Instructions for the task
Copy the data below word for word, from the very start down to the line containing "coord(188,288)", including that line. Omit the pictures from your answer.

━━━━━━━━━━

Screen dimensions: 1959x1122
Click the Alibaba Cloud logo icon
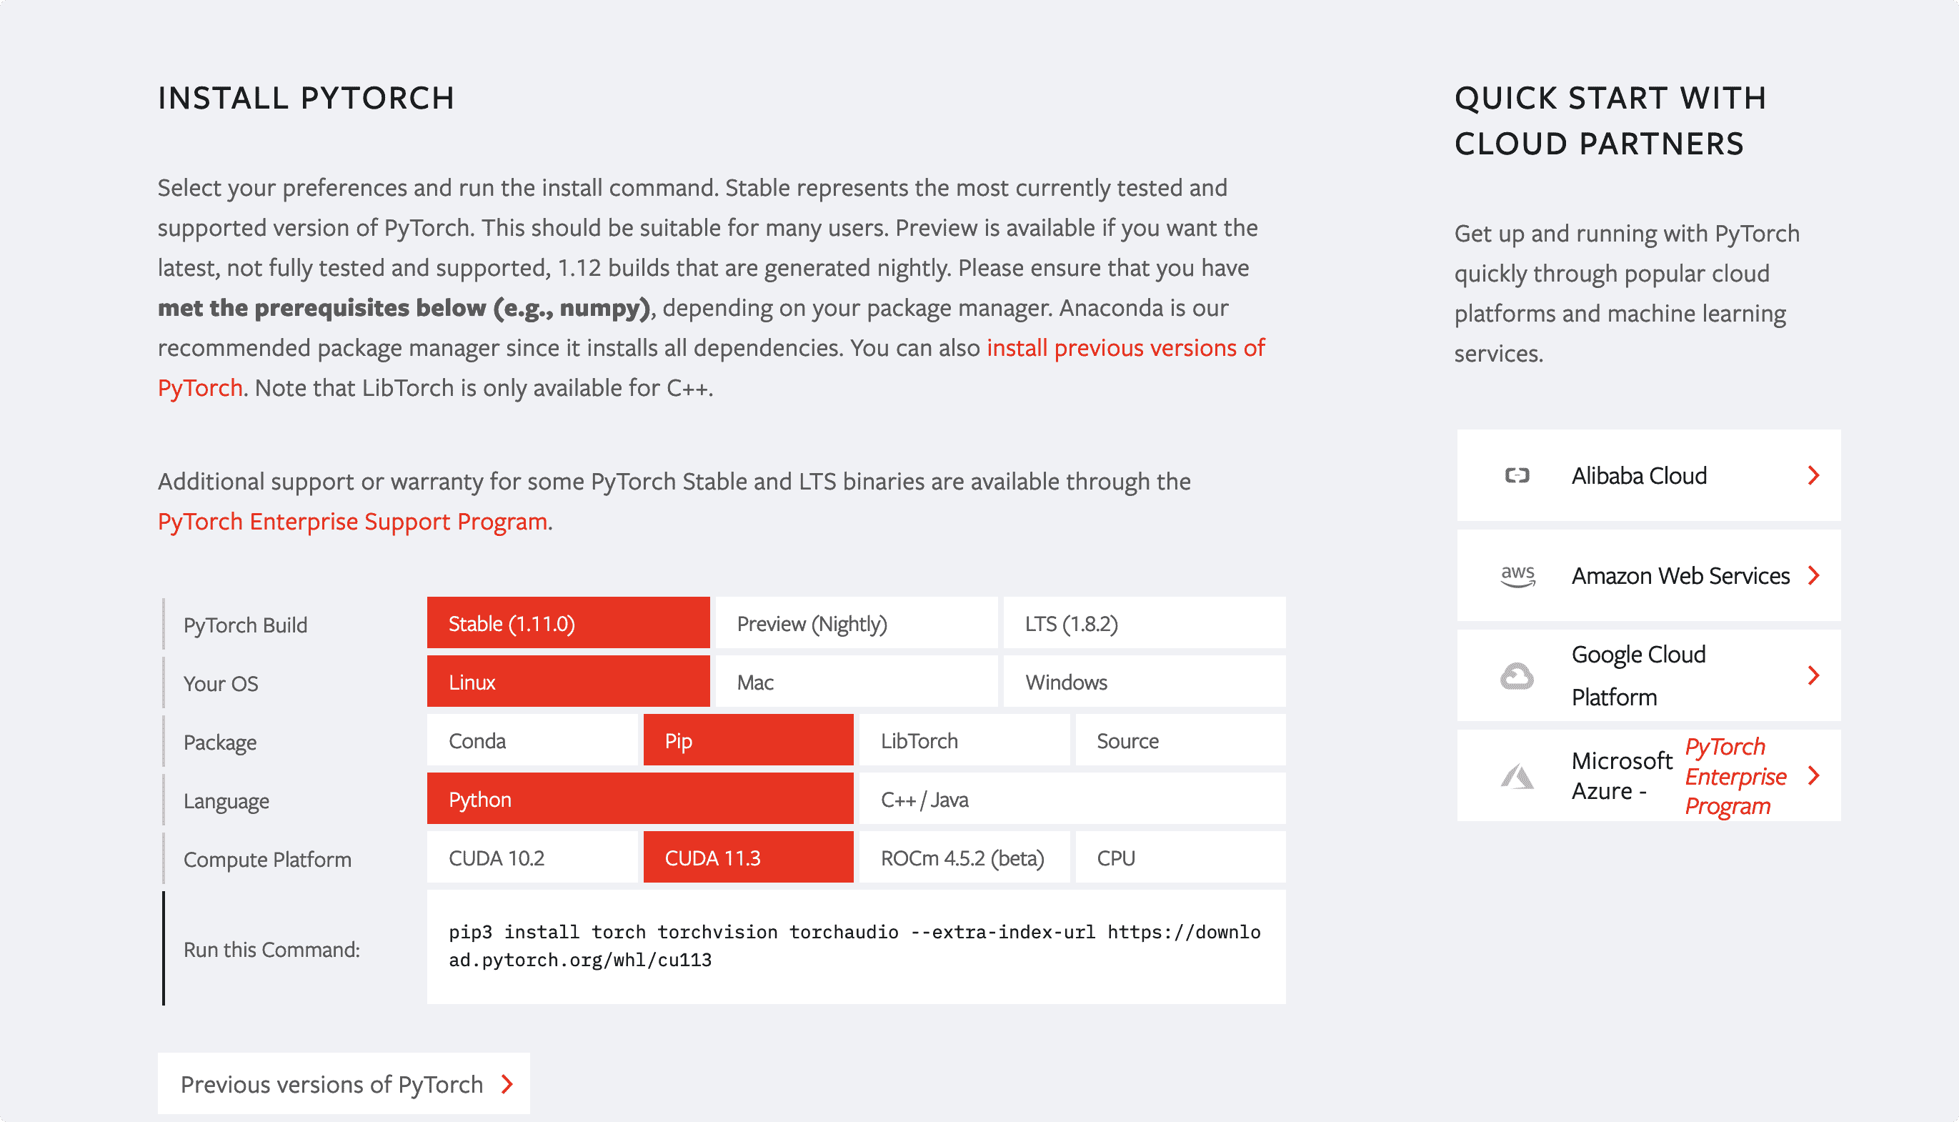(x=1517, y=475)
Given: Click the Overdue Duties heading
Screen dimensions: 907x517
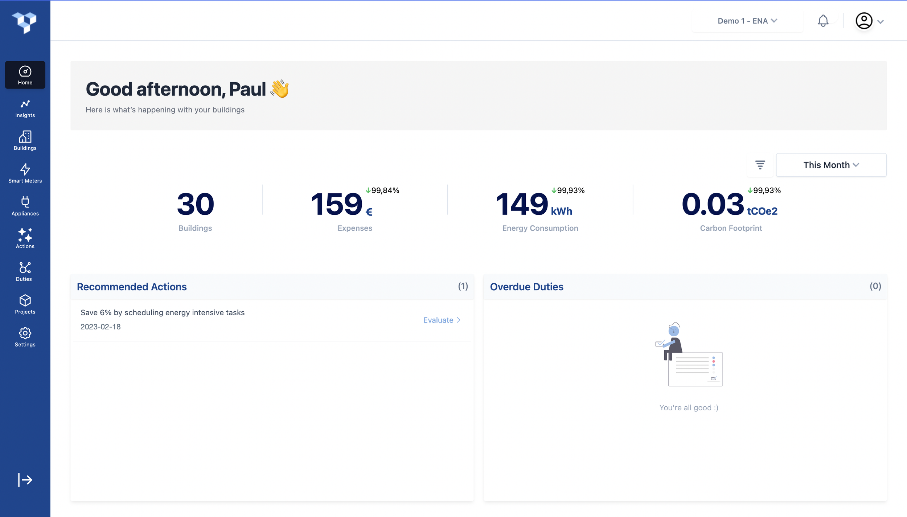Looking at the screenshot, I should tap(526, 287).
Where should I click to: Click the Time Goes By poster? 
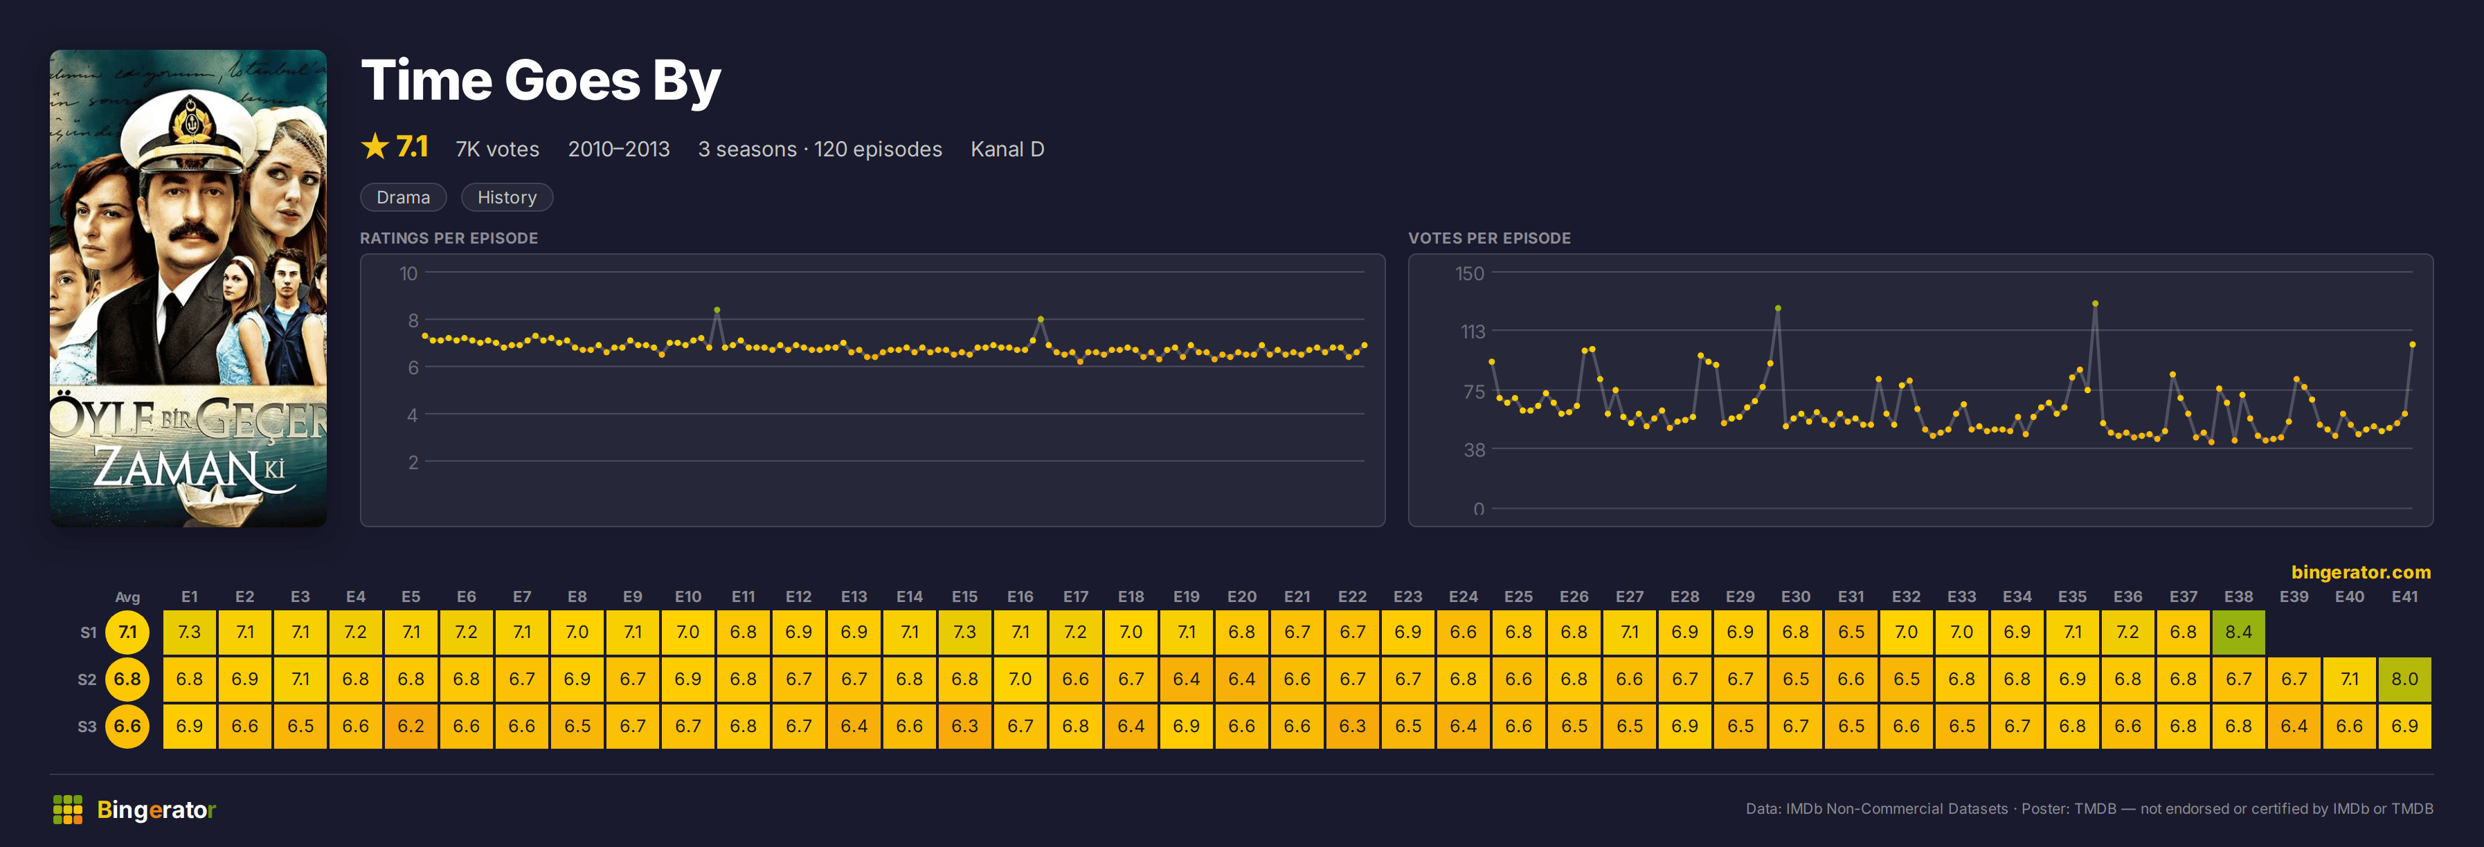coord(188,288)
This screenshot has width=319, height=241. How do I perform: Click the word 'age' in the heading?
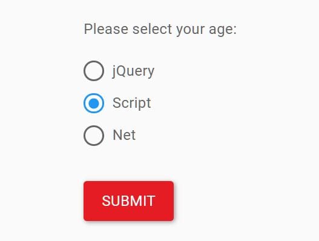click(221, 30)
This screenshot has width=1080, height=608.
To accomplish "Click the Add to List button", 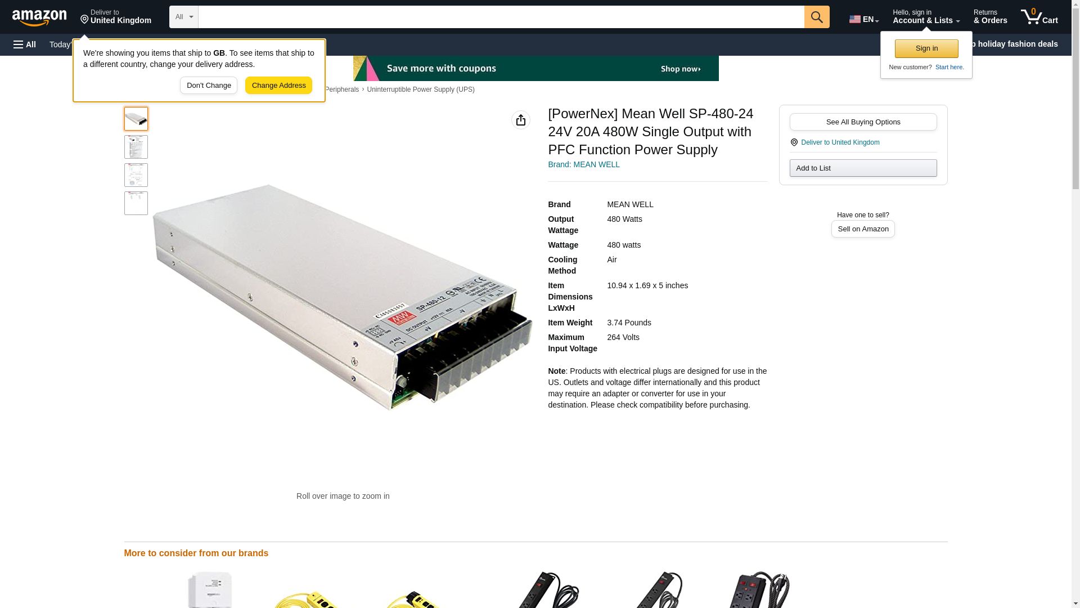I will pos(863,168).
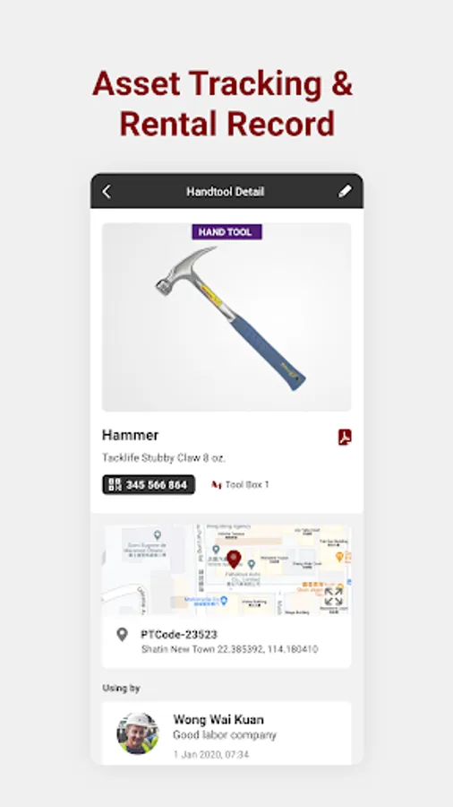Open the pencil edit icon
This screenshot has width=453, height=807.
point(345,192)
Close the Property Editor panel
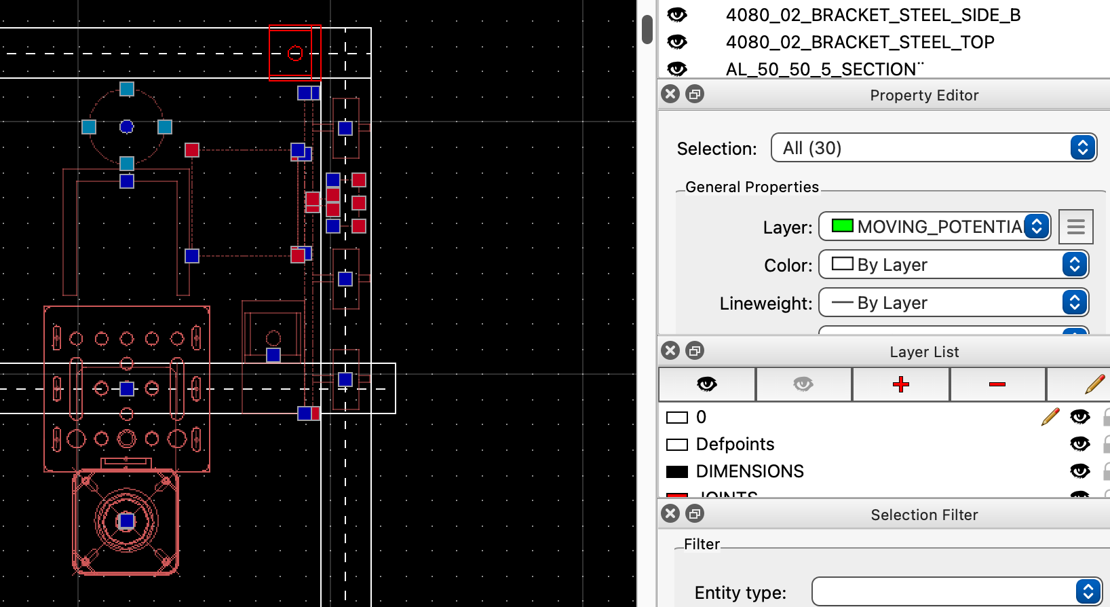 (670, 94)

━━━━━━━━━━

Written response
Screen dimensions: 1959x1122
Click the Alibaba Cloud logo icon
(x=1517, y=475)
Given: Click the Overdue Duties heading
Screen dimensions: 907x517
Looking at the screenshot, I should tap(526, 287).
Where should I click to: Click the Time Goes By poster? 
coord(188,288)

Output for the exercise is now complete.